Just saw that sad story on Thom Hogan's website. Thom does raises a few very interesting questions about that decision, but unfortunately, this is where the business has been going for the last couple years.


----------



## acparsons (Jan 25, 2015)

No integrity.


----------



## W.Y.Photo (Jan 28, 2015)

I think that these magazines and papers that are laying off all of their photographers are going to be in big trouble when they realize that the great images are a very large part of what creates value in their product.. especially a publication like SI. I get that people want to read the news not necessarily look at pictures of what happened... but who reads SI without expecting to see great photographs of the games?


----------



## runnah (Jan 28, 2015)

Again? This is like the third time this month.


----------



## Designer (Jan 28, 2015)

Can they get the images they want through other channels?


----------



## W.Y.Photo (Jan 28, 2015)

Designer said:


> Can they get the images they want through other channels?






> When you remove known quality contributors from your locked in and permanent staff, advertisers all start to wonder what that will do to quality of readers/viewers down the road. SI just started a lot of folk in the ad business wondering what’s going to happen to quality.
> 
> That’s not to say that there isn’t opportunity here, though. _Sports Illustrated_ is now free to use those dollars that had locked in key staff to pay for “best content available.” Somehow it never seems to work out that way in practice, though. Upper management tends to see cost cuts, not change in content, as the key return. Indeed, I’d be very surprised if this move wasn’t done partly for cost cutting. Someone upstairs probably said something akin to “we’ll keep the same amount of money for images that we paid them in salary, but we’ll take back the overhead costs (office space, benefits, etc.).”
> 
> ...


----------



## Microbois (Jan 28, 2015)

The current model of the news business is flawed in today's economy because newspapers and magazines are printed on paper.

It costs tons of money to get mags/newspapers printed, delivered across the country (some are worldwide), put on displays at newsstands, unsold copies recovered and recycled, etc. Because this whole business model is very expensive, because a good website platform can deliver so much more interactive content than a static printed magazine, and because advertisers are massively spending their budgets on developping their own Internet presence for marketing and advertisement purposes, sooner photographers realize this, instead of agonizing until extinction, better off we have a chance to survive.

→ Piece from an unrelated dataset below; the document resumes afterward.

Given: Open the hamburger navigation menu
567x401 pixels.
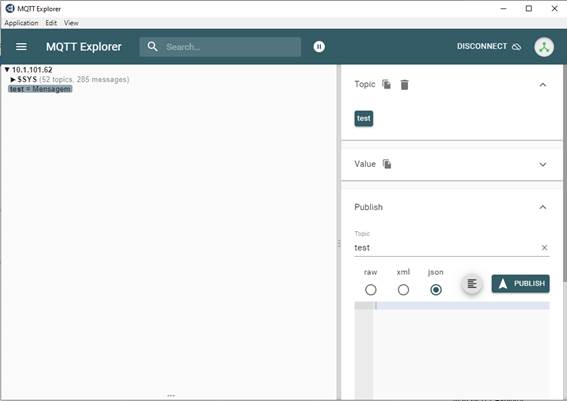Looking at the screenshot, I should click(21, 47).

What does it have to do with SI?

Well, maybe it's time for those photographers to create a unique online magazine where the big bulk of their best work is featured on their own website. They no longer have to leave great pictures out because their story is scheduled for a 2 pages only article, they no longer have to squeeze a picture on 2 columns, because that's the layout they're stuck with. SI photographers can get pictures that no one else can't even dream about, so they should sell that on their own website, and some more (super slow-mos being one of them). There's a entire new business model that needs to be created, and I don't understand why it's not getting there faster. Photographers, columnists, journalists, and those people should break free from their former employers and just make their own specialized media. The future doesn't belong to a few major players, but zillions of small businesses, and each of them having their own identity.

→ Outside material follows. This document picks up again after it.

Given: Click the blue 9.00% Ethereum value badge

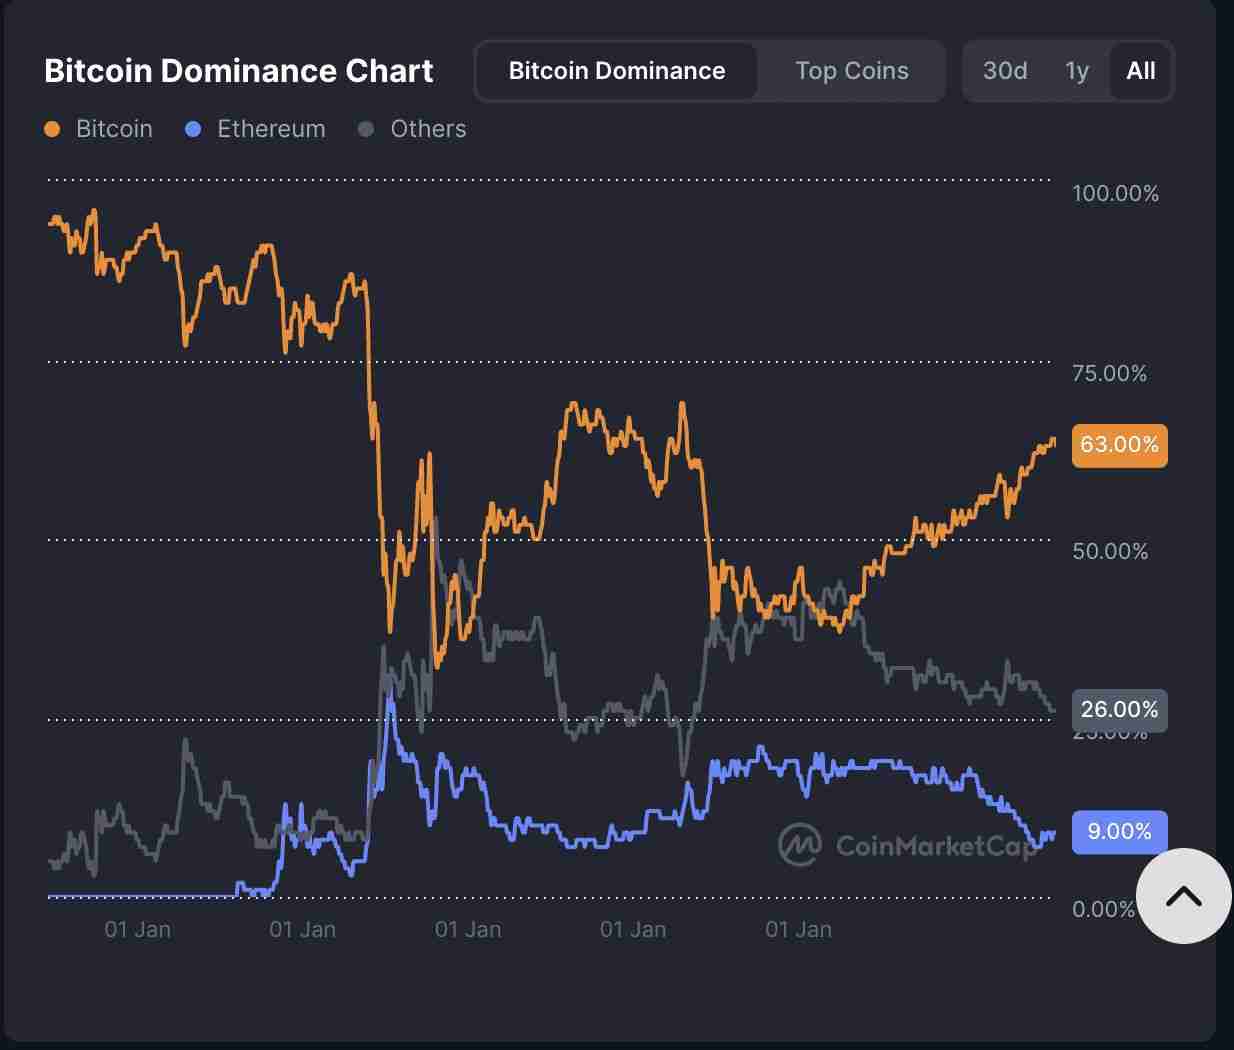Looking at the screenshot, I should click(1119, 832).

Anyway, that's what I've done myself. I use to write for woodworking magazines, but most of them have shut down, so I made my own online magazine, and while it's a rough ride for sure, I get to write exactly what I want, and I publish the pictures I like the most (not the editor's questionable choice), and guess what? Advertisers are back as I'm attracting traffic more than their own website.

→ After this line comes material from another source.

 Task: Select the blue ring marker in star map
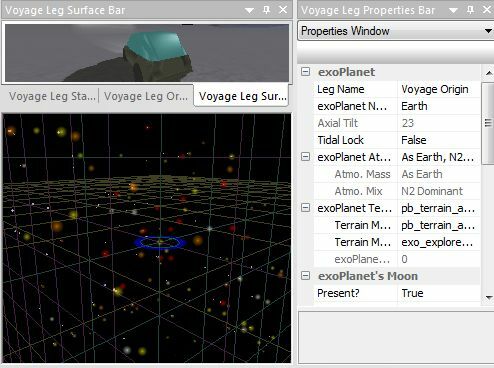coord(160,242)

Build it, and they will come.


----------



## W.Y.Photo (Jan 28, 2015)

Microbois said:


> The current model of the news business is flawed in today's economy because newspapers and magazines are printed on paper.
> 
> It costs tons of money to get mags/newspapers printed, delivered across the country (some are worldwide), put on displays at newsstands, unsold copies recovered and recycled, etc. Because this whole business model is very expensive, because a good website platform can deliver so much more interactive content than a static printed magazine, and because advertisers are massively spending their budgets on developping their own Internet presence for marketing and advertisement purposes, sooner photographers realize this, instead of agonizing until extinction, better off we have a chance to survive.
> 
> ...



That's an excellent point. These photographers, rather than going off to try and find work with another publication that will eventually ditch them would be much better off starting their own website and drawing on their already large group of fans and previous subscribers.


----------



## photoguy99 (Jan 28, 2015)

We can all be, basically, digital hunter gatherers, throwing away all the scaling benefits of specialization and consolidation!

This is gonna be great. I for one look forward to a diet of digital roots and grubs.


----------